La musique adoucit les mœurs.

Un rendez vous précipité rue Amelot. Où les RMIstes boivent du champagne et entament les petits canapés au fois gras. Où les glaçons egayent la sexualité selon certaines, où la Star Academy est un idéal pour d’autres. Je suis là , pas sobre pour 2 sous, mais Paris prend un air de fête soudainement. J’aurais consommé des produits du terroir hors de prix, j’aurais pris le taxi à 22h30 pour l’aller. Considérons que je suis un nouveau bourgeois, ce « journal » que je tiens régulièrement apparaîtra nettement moins obscur, fort de ce constat. Ne pas jouer les riches…je n’ai pas le sou… et pourtant.

Carrières sur Seine. Houilles. Nous attendrons le pianiste sur un trottoir, face à la triste gare. Pour les oreilles, pour la technique, nous entamerons un air de guitare, un soupçon du ukulélé. 4 jeunettes, zaïroises semble-t-il, feront office de public. « Vous êtes un groupe ? », « vous jouez ce soir ? », « vous avez fait un album ? ». Absolument. Nous sommes localement inconnu, nos cigarettes sont roulées, il enseigne la philo, je suis une sorte d’intermittent pas militant. Mais pour vous, pour ces 20 minutes partagées, nous serons beaucoup plus.

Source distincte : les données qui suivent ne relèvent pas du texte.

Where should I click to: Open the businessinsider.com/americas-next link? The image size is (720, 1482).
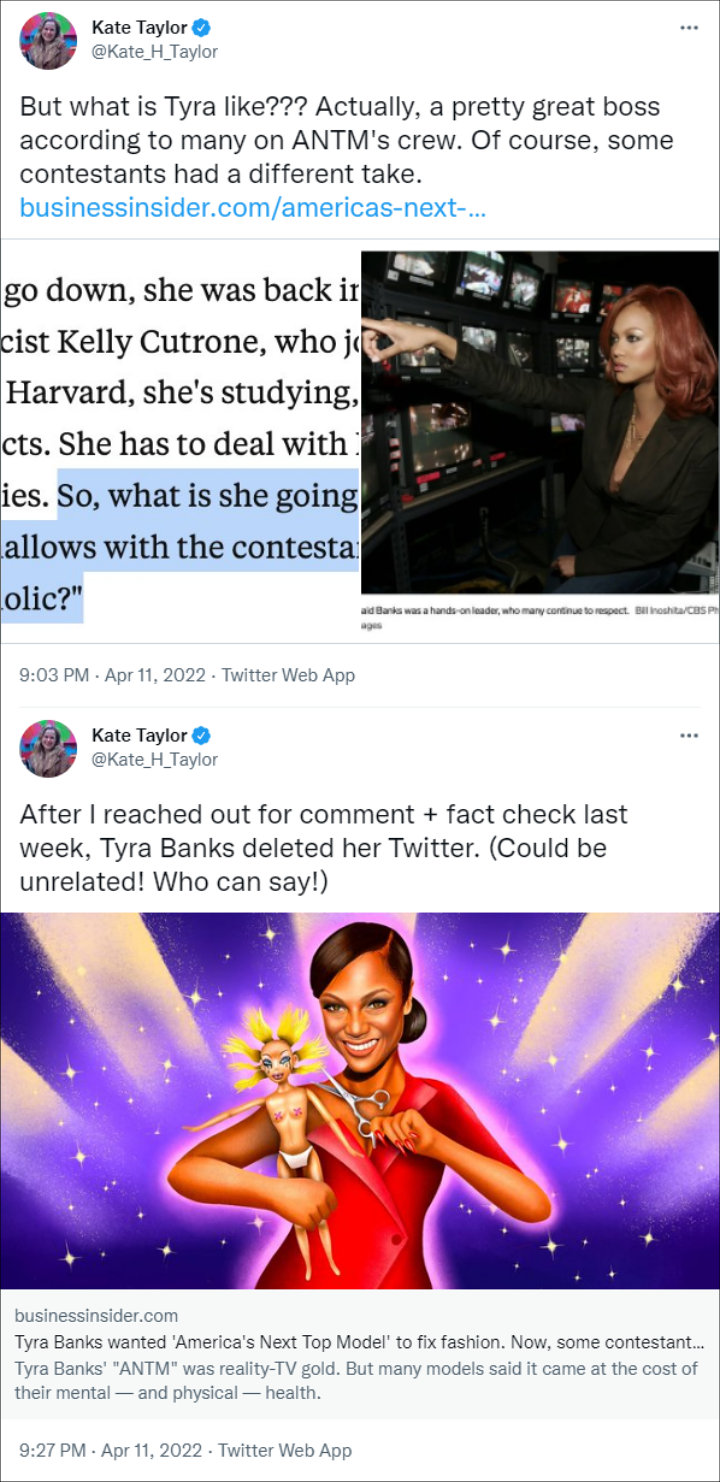click(253, 208)

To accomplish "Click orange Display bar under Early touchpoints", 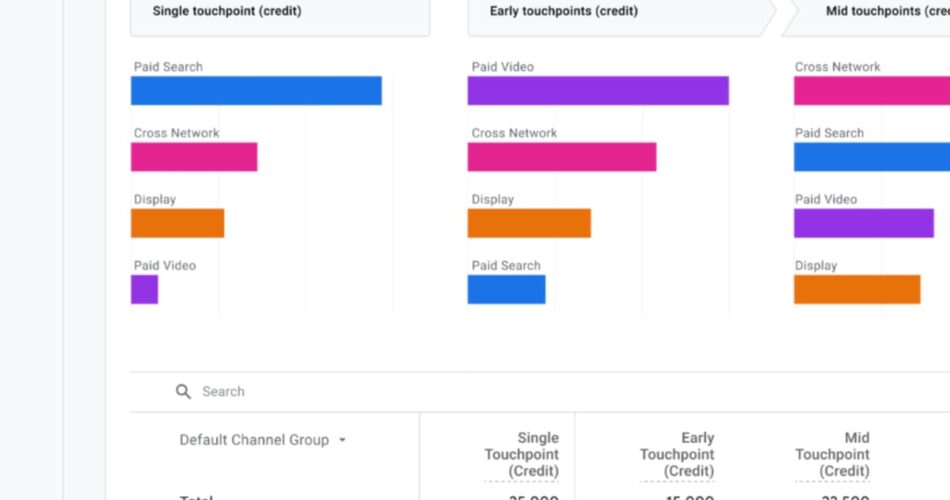I will 529,223.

Tellement plus qu’après conciliabule organisé, vous nous tendrez une fantastique pièce de 2€. Pour la musique. Pour le spectacle. Habituellement, nous prenons nettement plus. Et puis, nous n’allons pas voler des gamines de 10 ans. Garde tes sous, place les sur un compte, fais fructifier. Cotise. Ou achète toi des dragibus. Elles essaieront les instruments, pour la première fois. Une guitare est un belle objet. Elles danseront, elles prendront cet instant pour un peu de ciel bleu. Face à la triste gare. Avant de retrouver un HLM minable. Lundi, certainement, elles trouveront leurs copines, raconter leur week-end…et ces deux inconnus, musiciens, qui ont joué de la musique. Juste pour elles.

Pendant ce temps là , les musiciens pileront de l’aspirine pour oublier le samedi soir difficile. Où les bouteilles partiront par 5, à 4. Un guitariste maladroit, un prof de philo, un vendeur chez Guibert et…ma sœur. Pour parler politique, blagues belge et sécurisation de la zone.

« Un enterrement de vie de jeune fille, c’est pire que la disparition des Cherokees ».